Problem statement
Each line from the one holding "Click the table icon beside t_manag_json" through the final line of the data below is to be given again exactly, and no other line is to appear.

Records to use
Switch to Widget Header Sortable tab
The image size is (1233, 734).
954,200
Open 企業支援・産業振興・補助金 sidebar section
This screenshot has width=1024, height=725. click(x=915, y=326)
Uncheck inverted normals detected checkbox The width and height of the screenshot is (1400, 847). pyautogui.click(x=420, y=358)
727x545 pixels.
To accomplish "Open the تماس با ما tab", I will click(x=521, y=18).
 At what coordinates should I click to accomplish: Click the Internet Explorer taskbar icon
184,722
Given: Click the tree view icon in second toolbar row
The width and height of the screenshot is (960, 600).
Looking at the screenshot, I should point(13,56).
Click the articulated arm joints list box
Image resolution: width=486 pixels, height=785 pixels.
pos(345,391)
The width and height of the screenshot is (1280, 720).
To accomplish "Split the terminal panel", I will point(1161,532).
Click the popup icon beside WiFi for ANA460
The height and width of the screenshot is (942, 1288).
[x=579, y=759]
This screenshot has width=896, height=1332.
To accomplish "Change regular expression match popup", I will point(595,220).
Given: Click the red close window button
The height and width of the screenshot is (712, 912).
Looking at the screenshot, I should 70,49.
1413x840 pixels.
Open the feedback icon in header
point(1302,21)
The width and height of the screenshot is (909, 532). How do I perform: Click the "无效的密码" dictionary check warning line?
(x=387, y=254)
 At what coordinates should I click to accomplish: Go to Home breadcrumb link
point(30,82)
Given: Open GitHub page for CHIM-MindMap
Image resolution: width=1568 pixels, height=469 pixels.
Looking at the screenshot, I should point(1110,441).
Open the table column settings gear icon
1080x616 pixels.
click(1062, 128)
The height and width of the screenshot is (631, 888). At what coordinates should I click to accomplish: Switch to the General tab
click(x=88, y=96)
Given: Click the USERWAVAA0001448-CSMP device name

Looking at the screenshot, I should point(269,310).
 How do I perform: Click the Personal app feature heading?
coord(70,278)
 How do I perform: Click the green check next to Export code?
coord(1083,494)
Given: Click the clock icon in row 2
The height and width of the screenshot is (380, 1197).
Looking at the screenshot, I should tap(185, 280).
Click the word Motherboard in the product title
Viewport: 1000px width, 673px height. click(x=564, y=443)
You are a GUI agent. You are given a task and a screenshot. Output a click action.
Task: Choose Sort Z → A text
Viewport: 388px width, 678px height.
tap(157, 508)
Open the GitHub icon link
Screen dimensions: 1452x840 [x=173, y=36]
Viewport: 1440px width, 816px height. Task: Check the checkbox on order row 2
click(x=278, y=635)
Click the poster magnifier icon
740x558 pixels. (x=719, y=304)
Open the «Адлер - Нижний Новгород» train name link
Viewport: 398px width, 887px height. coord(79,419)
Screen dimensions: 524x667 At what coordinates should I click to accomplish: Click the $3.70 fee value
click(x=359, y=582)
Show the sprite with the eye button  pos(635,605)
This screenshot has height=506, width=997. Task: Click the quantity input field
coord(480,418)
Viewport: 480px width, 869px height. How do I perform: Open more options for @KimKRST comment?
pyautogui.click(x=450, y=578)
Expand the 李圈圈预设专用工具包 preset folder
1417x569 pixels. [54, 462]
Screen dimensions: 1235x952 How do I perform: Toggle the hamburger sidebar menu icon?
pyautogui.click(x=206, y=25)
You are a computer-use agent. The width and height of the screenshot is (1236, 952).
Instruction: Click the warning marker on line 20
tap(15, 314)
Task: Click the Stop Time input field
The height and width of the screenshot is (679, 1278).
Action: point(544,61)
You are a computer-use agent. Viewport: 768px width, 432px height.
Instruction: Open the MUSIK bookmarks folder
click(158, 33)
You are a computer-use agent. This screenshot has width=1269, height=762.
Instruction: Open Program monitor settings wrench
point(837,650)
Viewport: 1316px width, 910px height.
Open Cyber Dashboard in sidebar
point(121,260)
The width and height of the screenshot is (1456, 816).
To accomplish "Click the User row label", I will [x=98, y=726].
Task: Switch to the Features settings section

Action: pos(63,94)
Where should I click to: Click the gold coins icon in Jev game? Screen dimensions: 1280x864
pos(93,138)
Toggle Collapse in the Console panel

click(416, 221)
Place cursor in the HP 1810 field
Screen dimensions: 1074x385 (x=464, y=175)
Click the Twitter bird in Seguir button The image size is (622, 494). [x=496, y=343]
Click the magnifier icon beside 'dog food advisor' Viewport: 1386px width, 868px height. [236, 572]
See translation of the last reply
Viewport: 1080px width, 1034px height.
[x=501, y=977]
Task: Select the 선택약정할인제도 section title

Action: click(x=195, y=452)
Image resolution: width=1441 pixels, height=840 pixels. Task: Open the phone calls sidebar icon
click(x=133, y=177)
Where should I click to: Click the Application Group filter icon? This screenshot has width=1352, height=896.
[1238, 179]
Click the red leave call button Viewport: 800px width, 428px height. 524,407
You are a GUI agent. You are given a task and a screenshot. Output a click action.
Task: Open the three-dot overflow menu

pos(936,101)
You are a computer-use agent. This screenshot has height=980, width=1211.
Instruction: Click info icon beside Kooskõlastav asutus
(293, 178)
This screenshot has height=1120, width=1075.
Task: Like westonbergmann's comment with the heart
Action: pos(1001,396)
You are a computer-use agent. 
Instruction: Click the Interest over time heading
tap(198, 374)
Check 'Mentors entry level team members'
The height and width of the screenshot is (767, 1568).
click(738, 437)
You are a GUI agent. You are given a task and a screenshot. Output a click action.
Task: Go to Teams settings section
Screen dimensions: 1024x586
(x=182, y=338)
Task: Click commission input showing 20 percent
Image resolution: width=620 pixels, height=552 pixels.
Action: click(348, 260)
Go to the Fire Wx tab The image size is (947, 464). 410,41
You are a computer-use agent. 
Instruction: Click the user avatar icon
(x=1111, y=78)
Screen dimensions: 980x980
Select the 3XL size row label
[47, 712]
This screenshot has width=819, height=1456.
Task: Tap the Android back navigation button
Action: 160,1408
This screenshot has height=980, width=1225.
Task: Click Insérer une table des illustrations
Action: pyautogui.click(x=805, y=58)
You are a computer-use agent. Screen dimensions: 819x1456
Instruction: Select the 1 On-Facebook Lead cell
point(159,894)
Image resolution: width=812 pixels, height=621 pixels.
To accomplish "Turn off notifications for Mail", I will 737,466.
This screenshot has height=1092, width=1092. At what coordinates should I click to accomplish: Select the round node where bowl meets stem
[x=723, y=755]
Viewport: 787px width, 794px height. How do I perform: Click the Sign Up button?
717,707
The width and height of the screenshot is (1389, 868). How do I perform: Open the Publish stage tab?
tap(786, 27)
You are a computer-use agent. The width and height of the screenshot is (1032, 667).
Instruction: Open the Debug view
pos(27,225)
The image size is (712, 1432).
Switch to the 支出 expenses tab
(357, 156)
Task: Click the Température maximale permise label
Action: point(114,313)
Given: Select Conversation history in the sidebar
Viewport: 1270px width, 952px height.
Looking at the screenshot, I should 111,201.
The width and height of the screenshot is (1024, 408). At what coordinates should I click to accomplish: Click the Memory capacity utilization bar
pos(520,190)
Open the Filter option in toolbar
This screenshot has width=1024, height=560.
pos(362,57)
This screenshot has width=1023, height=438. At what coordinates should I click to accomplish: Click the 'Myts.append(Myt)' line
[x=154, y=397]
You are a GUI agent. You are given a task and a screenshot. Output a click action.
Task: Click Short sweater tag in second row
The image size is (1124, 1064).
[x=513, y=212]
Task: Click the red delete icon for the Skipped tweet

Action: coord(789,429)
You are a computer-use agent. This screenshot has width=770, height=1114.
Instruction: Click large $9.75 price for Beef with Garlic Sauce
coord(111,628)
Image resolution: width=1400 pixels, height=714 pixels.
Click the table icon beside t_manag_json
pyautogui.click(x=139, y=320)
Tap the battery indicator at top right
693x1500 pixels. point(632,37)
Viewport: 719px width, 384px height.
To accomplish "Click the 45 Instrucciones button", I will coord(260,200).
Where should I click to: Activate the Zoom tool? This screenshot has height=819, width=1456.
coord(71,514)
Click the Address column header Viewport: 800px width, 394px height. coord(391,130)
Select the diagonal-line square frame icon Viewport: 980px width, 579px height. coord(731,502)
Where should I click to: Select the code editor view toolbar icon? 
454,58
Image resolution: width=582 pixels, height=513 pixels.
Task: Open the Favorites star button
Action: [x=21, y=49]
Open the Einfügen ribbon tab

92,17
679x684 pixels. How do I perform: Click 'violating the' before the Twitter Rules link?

Output of the task
Click the table icon beside t_manag_json
pyautogui.click(x=139, y=320)
Tap the battery indicator at top right
693x1500 pixels. point(632,37)
Viewport: 719px width, 384px height.
To accomplish "Click the 45 Instrucciones button", I will coord(260,200).
Where should I click to: Activate the Zoom tool? This screenshot has height=819, width=1456.
coord(71,514)
Click the Address column header Viewport: 800px width, 394px height. coord(391,130)
Select the diagonal-line square frame icon Viewport: 980px width, 579px height. coord(731,502)
Where should I click to: Select the code editor view toolbar icon? 
454,58
Image resolution: width=582 pixels, height=513 pixels.
Task: Open the Favorites star button
Action: [x=21, y=49]
Open the Einfügen ribbon tab

92,17
679x684 pixels. How do I perform: Click 'violating the' before the Twitter Rules link?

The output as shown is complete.